══ Listed records ══

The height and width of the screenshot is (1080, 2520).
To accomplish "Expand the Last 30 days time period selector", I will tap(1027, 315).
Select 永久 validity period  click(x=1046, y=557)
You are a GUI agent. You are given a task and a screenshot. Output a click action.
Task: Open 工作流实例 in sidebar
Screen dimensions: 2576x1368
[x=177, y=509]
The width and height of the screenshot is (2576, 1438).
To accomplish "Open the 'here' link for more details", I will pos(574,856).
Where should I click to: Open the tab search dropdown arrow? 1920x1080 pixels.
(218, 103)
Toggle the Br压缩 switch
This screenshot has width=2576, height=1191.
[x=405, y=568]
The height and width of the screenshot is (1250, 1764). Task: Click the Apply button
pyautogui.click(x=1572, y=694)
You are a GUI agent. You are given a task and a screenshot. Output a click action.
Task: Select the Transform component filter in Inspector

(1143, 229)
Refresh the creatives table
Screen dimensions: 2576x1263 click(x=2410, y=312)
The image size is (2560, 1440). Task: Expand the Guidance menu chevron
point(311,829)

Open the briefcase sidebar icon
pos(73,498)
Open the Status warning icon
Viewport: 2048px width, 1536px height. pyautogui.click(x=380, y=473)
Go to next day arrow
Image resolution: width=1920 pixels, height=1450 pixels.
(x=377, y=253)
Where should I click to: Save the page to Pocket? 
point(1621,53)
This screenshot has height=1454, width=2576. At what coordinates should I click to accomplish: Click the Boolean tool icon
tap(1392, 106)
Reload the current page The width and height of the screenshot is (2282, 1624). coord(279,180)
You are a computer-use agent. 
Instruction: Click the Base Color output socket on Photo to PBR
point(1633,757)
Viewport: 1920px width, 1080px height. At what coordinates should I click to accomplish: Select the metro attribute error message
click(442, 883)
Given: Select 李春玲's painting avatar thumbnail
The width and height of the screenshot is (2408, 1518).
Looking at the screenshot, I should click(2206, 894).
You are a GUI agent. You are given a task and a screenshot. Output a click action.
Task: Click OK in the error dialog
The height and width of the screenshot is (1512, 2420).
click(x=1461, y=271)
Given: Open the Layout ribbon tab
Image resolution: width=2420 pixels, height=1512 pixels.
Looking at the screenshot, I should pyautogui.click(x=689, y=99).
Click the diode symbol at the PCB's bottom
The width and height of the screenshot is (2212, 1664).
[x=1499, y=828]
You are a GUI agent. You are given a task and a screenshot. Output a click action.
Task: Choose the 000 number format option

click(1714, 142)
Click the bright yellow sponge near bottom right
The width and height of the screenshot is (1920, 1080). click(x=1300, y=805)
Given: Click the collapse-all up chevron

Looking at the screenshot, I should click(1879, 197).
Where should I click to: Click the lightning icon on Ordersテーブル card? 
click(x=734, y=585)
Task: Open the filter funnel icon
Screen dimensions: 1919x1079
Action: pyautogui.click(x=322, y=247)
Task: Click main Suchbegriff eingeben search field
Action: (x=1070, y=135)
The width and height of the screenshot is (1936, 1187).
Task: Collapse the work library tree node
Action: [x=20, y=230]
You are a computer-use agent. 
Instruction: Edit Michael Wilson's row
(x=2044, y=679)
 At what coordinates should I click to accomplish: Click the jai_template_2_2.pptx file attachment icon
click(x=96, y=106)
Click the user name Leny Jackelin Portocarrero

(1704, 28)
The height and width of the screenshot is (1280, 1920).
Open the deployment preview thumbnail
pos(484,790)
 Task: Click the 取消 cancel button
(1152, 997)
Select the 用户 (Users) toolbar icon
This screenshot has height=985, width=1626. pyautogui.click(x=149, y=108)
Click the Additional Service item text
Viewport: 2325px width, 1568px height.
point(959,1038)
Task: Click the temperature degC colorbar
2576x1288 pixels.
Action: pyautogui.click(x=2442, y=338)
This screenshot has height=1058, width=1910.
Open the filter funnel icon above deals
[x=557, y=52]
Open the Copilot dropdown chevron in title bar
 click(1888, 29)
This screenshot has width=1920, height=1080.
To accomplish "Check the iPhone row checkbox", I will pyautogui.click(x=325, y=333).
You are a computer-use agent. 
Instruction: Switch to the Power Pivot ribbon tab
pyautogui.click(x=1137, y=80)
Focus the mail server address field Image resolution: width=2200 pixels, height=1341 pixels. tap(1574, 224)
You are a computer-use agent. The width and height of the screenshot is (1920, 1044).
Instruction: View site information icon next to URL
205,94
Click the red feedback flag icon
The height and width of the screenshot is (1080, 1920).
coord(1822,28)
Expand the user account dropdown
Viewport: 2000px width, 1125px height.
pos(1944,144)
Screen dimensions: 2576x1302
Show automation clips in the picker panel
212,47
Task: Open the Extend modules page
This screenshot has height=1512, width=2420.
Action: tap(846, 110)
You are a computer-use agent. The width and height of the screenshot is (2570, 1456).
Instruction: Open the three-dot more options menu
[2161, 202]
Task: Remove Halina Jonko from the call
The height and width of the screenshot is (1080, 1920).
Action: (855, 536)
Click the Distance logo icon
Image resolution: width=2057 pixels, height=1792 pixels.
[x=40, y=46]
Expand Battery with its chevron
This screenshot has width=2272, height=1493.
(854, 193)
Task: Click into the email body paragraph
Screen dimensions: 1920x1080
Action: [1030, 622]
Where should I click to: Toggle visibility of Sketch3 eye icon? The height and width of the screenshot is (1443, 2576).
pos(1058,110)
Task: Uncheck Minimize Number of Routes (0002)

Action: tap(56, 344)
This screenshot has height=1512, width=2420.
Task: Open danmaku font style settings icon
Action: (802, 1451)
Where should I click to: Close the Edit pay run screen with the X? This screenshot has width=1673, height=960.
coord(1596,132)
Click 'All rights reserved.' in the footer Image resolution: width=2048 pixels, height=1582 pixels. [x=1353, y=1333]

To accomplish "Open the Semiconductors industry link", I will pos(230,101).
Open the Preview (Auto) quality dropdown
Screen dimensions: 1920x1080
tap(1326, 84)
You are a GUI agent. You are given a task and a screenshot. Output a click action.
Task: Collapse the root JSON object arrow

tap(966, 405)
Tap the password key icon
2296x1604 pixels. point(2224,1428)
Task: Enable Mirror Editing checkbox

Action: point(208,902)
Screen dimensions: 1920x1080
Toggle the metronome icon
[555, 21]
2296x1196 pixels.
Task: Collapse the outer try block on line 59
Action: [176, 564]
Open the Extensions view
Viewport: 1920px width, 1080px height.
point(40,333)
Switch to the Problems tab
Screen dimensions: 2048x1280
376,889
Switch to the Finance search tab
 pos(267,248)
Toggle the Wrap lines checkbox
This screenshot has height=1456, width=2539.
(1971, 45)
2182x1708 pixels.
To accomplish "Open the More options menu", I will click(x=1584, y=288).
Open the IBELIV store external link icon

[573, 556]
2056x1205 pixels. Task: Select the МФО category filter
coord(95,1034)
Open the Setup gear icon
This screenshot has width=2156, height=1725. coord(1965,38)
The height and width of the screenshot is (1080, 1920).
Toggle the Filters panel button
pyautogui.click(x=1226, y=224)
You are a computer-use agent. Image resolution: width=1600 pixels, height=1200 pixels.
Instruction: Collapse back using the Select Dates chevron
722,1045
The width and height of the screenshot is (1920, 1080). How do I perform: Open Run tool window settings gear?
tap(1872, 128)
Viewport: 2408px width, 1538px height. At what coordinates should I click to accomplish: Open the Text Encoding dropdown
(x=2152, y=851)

═══

Please print each entry once more, exactly as it reads.

▶ [Solution to this exercise]
The height and width of the screenshot is (1080, 2520).
To accomplish "Expand the Last 30 days time period selector", I will tap(1027, 315).
Select 永久 validity period  click(x=1046, y=557)
You are a GUI agent. You are given a task and a screenshot. Output a click action.
Task: Open 工作流实例 in sidebar
Screen dimensions: 2576x1368
[x=177, y=509]
The width and height of the screenshot is (2576, 1438).
To accomplish "Open the 'here' link for more details", I will pos(574,856).
Where should I click to: Open the tab search dropdown arrow? 1920x1080 pixels.
(218, 103)
Toggle the Br压缩 switch
This screenshot has width=2576, height=1191.
[x=405, y=568]
The height and width of the screenshot is (1250, 1764). Task: Click the Apply button
pyautogui.click(x=1572, y=694)
You are a GUI agent. You are given a task and a screenshot. Output a click action.
Task: Select the Transform component filter in Inspector

(1143, 229)
Refresh the creatives table
Screen dimensions: 2576x1263 click(x=2410, y=312)
The image size is (2560, 1440). Task: Expand the Guidance menu chevron
point(311,829)

Open the briefcase sidebar icon
pos(73,498)
Open the Status warning icon
Viewport: 2048px width, 1536px height. pyautogui.click(x=380, y=473)
Go to next day arrow
Image resolution: width=1920 pixels, height=1450 pixels.
(x=377, y=253)
Where should I click to: Save the page to Pocket? 
point(1621,53)
This screenshot has height=1454, width=2576. At what coordinates should I click to accomplish: Click the Boolean tool icon
tap(1392, 106)
Reload the current page The width and height of the screenshot is (2282, 1624). coord(279,180)
You are a computer-use agent. 
Instruction: Click the Base Color output socket on Photo to PBR
point(1633,757)
Viewport: 1920px width, 1080px height. At what coordinates should I click to accomplish: Select the metro attribute error message
click(442, 883)
Given: Select 李春玲's painting avatar thumbnail
The width and height of the screenshot is (2408, 1518).
Looking at the screenshot, I should click(2206, 894).
You are a GUI agent. You are given a task and a screenshot. Output a click action.
Task: Click OK in the error dialog
The height and width of the screenshot is (1512, 2420).
click(x=1461, y=271)
Given: Open the Layout ribbon tab
Image resolution: width=2420 pixels, height=1512 pixels.
Looking at the screenshot, I should pyautogui.click(x=689, y=99).
Click the diode symbol at the PCB's bottom
The width and height of the screenshot is (2212, 1664).
[x=1499, y=828]
You are a GUI agent. You are given a task and a screenshot. Output a click action.
Task: Choose the 000 number format option

click(1714, 142)
Click the bright yellow sponge near bottom right
The width and height of the screenshot is (1920, 1080). click(x=1300, y=805)
Given: Click the collapse-all up chevron

Looking at the screenshot, I should click(1879, 197).
Where should I click to: Click the lightning icon on Ordersテーブル card? 
click(x=734, y=585)
Task: Open the filter funnel icon
Screen dimensions: 1919x1079
Action: pyautogui.click(x=322, y=247)
Task: Click main Suchbegriff eingeben search field
Action: (x=1070, y=135)
The width and height of the screenshot is (1936, 1187).
Task: Collapse the work library tree node
Action: [x=20, y=230]
You are a computer-use agent. 
Instruction: Edit Michael Wilson's row
(x=2044, y=679)
 At what coordinates should I click to accomplish: Click the jai_template_2_2.pptx file attachment icon
click(x=96, y=106)
Click the user name Leny Jackelin Portocarrero

(1704, 28)
The height and width of the screenshot is (1280, 1920).
Open the deployment preview thumbnail
pos(484,790)
 Task: Click the 取消 cancel button
(1152, 997)
Select the 用户 (Users) toolbar icon
This screenshot has height=985, width=1626. pyautogui.click(x=149, y=108)
Click the Additional Service item text
Viewport: 2325px width, 1568px height.
point(959,1038)
Task: Click the temperature degC colorbar
2576x1288 pixels.
Action: pyautogui.click(x=2442, y=338)
This screenshot has height=1058, width=1910.
Open the filter funnel icon above deals
[x=557, y=52]
Open the Copilot dropdown chevron in title bar
 click(1888, 29)
This screenshot has width=1920, height=1080.
To accomplish "Check the iPhone row checkbox", I will pyautogui.click(x=325, y=333).
You are a computer-use agent. 
Instruction: Switch to the Power Pivot ribbon tab
pyautogui.click(x=1137, y=80)
Focus the mail server address field Image resolution: width=2200 pixels, height=1341 pixels. tap(1574, 224)
You are a computer-use agent. The width and height of the screenshot is (1920, 1044).
Instruction: View site information icon next to URL
205,94
Click the red feedback flag icon
The height and width of the screenshot is (1080, 1920).
coord(1822,28)
Expand the user account dropdown
Viewport: 2000px width, 1125px height.
pos(1944,144)
Screen dimensions: 2576x1302
Show automation clips in the picker panel
212,47
Task: Open the Extend modules page
This screenshot has height=1512, width=2420.
Action: tap(846, 110)
You are a computer-use agent. The width and height of the screenshot is (2570, 1456).
Instruction: Open the three-dot more options menu
[2161, 202]
Task: Remove Halina Jonko from the call
The height and width of the screenshot is (1080, 1920).
Action: (855, 536)
Click the Distance logo icon
Image resolution: width=2057 pixels, height=1792 pixels.
[x=40, y=46]
Expand Battery with its chevron
This screenshot has width=2272, height=1493.
(854, 193)
Task: Click into the email body paragraph
Screen dimensions: 1920x1080
Action: [1030, 622]
Where should I click to: Toggle visibility of Sketch3 eye icon? The height and width of the screenshot is (1443, 2576).
pos(1058,110)
Task: Uncheck Minimize Number of Routes (0002)

Action: tap(56, 344)
This screenshot has height=1512, width=2420.
Task: Open danmaku font style settings icon
Action: (802, 1451)
Where should I click to: Close the Edit pay run screen with the X? This screenshot has width=1673, height=960.
coord(1596,132)
Click 'All rights reserved.' in the footer Image resolution: width=2048 pixels, height=1582 pixels. [x=1353, y=1333]

To accomplish "Open the Semiconductors industry link", I will pos(230,101).
Open the Preview (Auto) quality dropdown
Screen dimensions: 1920x1080
tap(1326, 84)
You are a GUI agent. You are given a task and a screenshot. Output a click action.
Task: Collapse the root JSON object arrow

tap(966, 405)
Tap the password key icon
2296x1604 pixels. point(2224,1428)
Task: Enable Mirror Editing checkbox

Action: point(208,902)
Screen dimensions: 1920x1080
Toggle the metronome icon
[555, 21]
2296x1196 pixels.
Task: Collapse the outer try block on line 59
Action: [176, 564]
Open the Extensions view
Viewport: 1920px width, 1080px height.
point(40,333)
Switch to the Problems tab
Screen dimensions: 2048x1280
376,889
Switch to the Finance search tab
 pos(267,248)
Toggle the Wrap lines checkbox
This screenshot has height=1456, width=2539.
(1971, 45)
2182x1708 pixels.
To accomplish "Open the More options menu", I will click(x=1584, y=288).
Open the IBELIV store external link icon

[573, 556]
2056x1205 pixels. Task: Select the МФО category filter
coord(95,1034)
Open the Setup gear icon
This screenshot has width=2156, height=1725. coord(1965,38)
The height and width of the screenshot is (1080, 1920).
Toggle the Filters panel button
pyautogui.click(x=1226, y=224)
You are a computer-use agent. Image resolution: width=1600 pixels, height=1200 pixels.
Instruction: Collapse back using the Select Dates chevron
722,1045
The width and height of the screenshot is (1920, 1080). How do I perform: Open Run tool window settings gear?
tap(1872, 128)
Viewport: 2408px width, 1538px height. At what coordinates should I click to accomplish: Open the Text Encoding dropdown
(x=2152, y=851)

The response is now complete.